Most people seem to have horror stories when it comes to their in-laws. I feel like the exception to the rule. While both of my marriages turned out to be more dysfunctional than the 2016 election cycle, my relationships with both sets of in-laws was fantastic.
Specifically, my second mother-in-law.
From the get-go she was amazing. She treated me as her own son. She made me feel welcome in her household and her family, despite having recently lost her only son to suicide. She treated the twins as her own grandsons. She made them feel loved and spoiled them whenever she had the chance.
There was a point in time when I found out that the twins mom had been lying to me for almost a year about having them insured. My boys had not had health insurance for ten months. It was mid-summer and the only way I could add them to my insurance was a status change. My only recourse was seek a court order mandating that I provide health insurance for the boys, but doing so would’ve cost $750, which I didn’t have at the time because roughly half of my paychecks were going towards child support.
J (my MIL) spotted me the money to get an attorney. With that money, I was able to get my children health insurance, have my child support reduced so I could actually afford to live, and got 50/50 custody of my children. For that alone I will forever be grateful.

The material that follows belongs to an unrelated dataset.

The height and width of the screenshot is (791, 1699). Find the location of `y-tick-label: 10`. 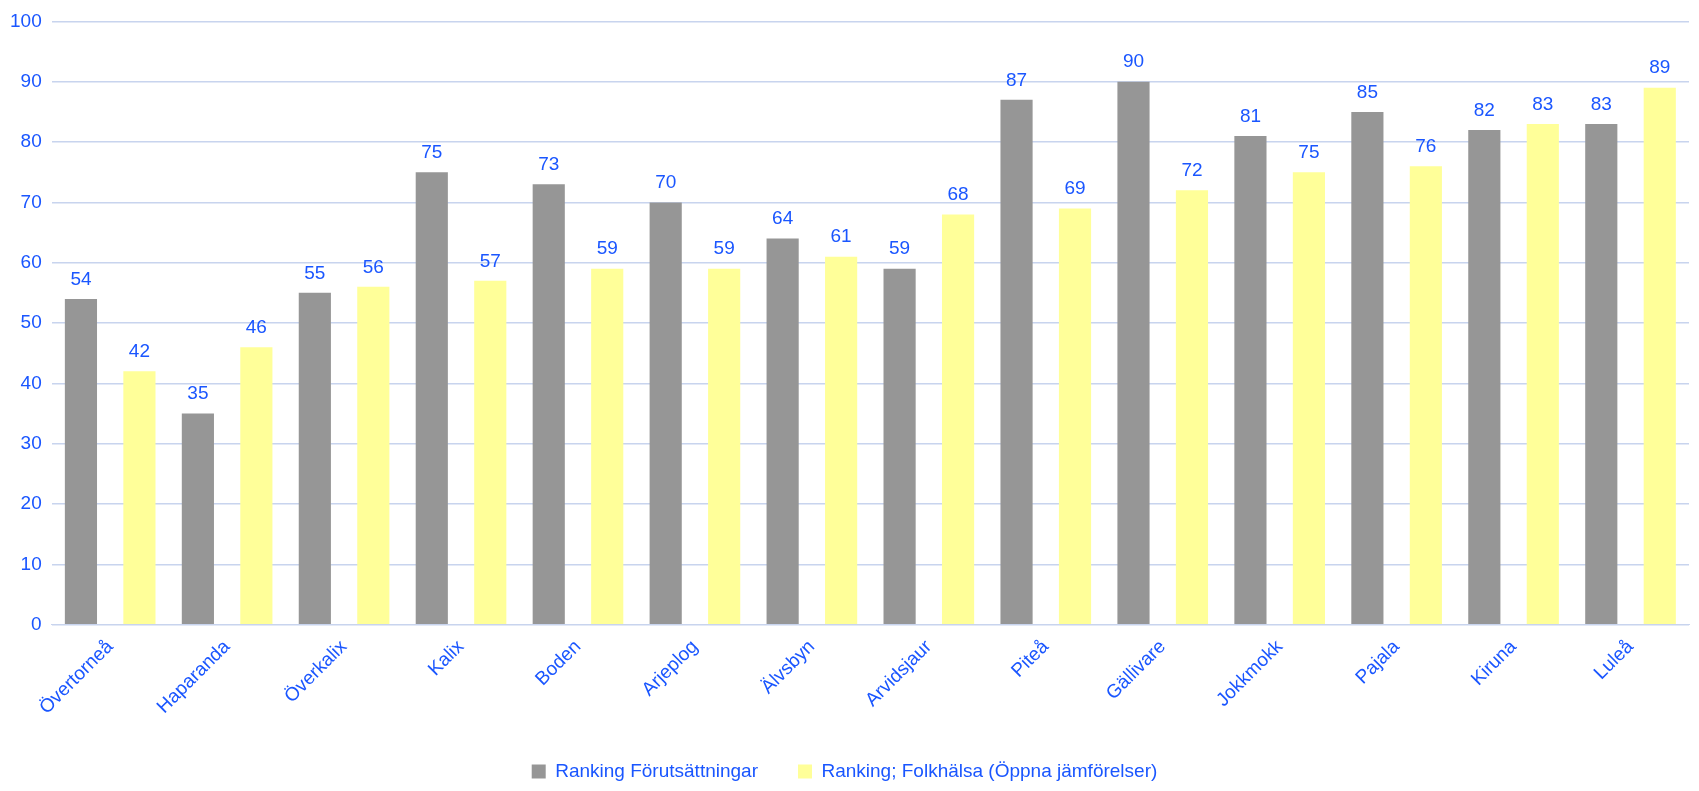

y-tick-label: 10 is located at coordinates (31, 563).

She was amazing when C was born. She was glowing. You couldn’t stop her from smiling. She smothered my child with more love than he’ll probably know for the rest of his life. She came down every weekend to see him. She played with him. She took walks with him. She volunteered to babysit so that his mother and I could go out. She was madly in love.
After B and I separated, she still treated me like a son. There was absolutely no animosity. She’d randomly email me during the day to ask how I was doing. When she came down with B to pick up C, she always gave me a hug and told me she loved me. She understood that I was devastated and let me know that if I ever needed anything all I need do was ask. We were still family.

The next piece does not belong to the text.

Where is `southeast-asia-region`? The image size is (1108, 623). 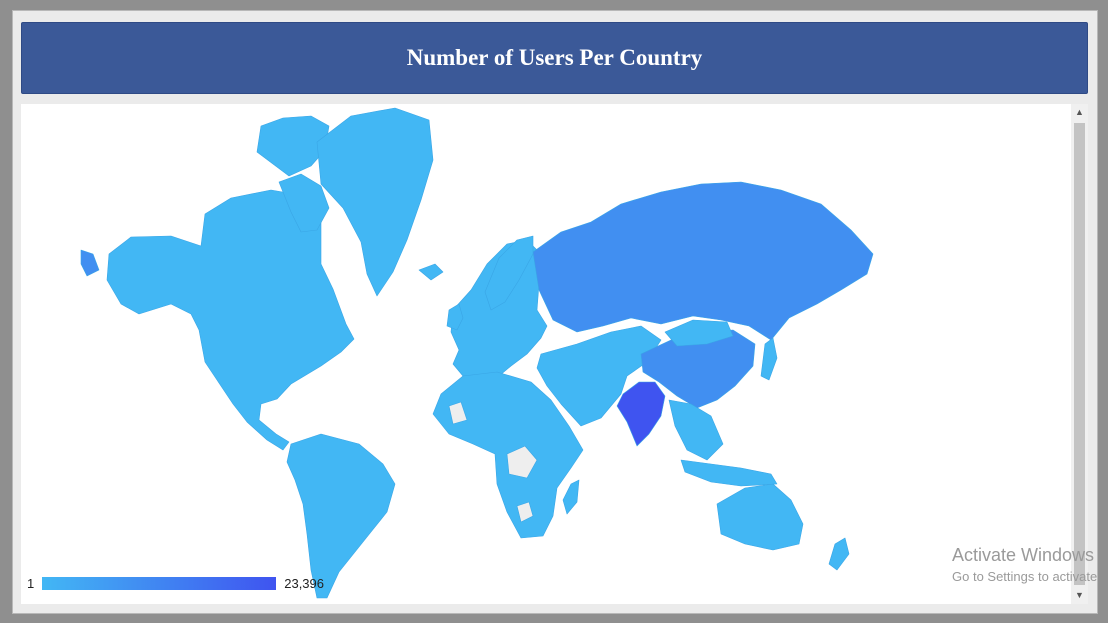
southeast-asia-region is located at coordinates (696, 430). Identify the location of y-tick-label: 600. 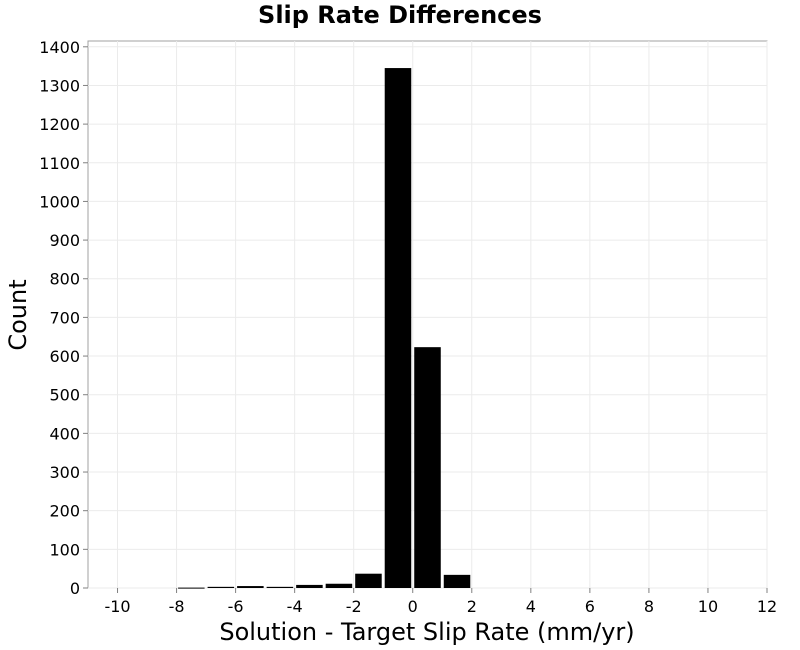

This past June I received my final birthday card from her. Less than a week later she had a brain aneurism, and, though she was saved by an amazing surgeon that night, still had to live out her days in hospice care.
I visited her a handful of times over the next few months. The first time I visited her she proudly told the nurses that I was her son-in-law, even though that hadn’t been true for nearly three years. Her condition worsened due to fluid build up in her head and her sanity seemed to evaporate. For brain exercise they had her work on puzzles, but at one point when I visited her she though everything was a puzzle. It was tough to witness and, I’m ashamed to admit, I didn’t visit much after that because it was simply too hard for me to deal with.
I had planned on visiting her over Christmas break, but my car broke down twice and the next thing I knew, I received a phone call telling me she had passed away. Even though her brain was recovering, her heart condition had worsened.
Today we said goodbye to J. There is something oddly unsettling about my 5-year-old wiping away my tears as I sob uncontrollably and telling me everything is going to be okay. It’s supposed to be the other way around. I don’t think C yet understands what has transpired, or the magnitude of the loss he has suffered.
I will always remember her unmistakable laugh, her sarcastic wit, and her resiliency. She was the embodiment of love and I will forever be thankful for the time I was able to spend with her. The world is a much darker place without her.
Be at peace, Judy. I will do my best to live my life, and raise your grandson, in a way that would make you proud. Though we only knew each other for a short time, you had a huge impact on my life. I miss you, and I’m glad your suffering has ended. I miss you, and love you.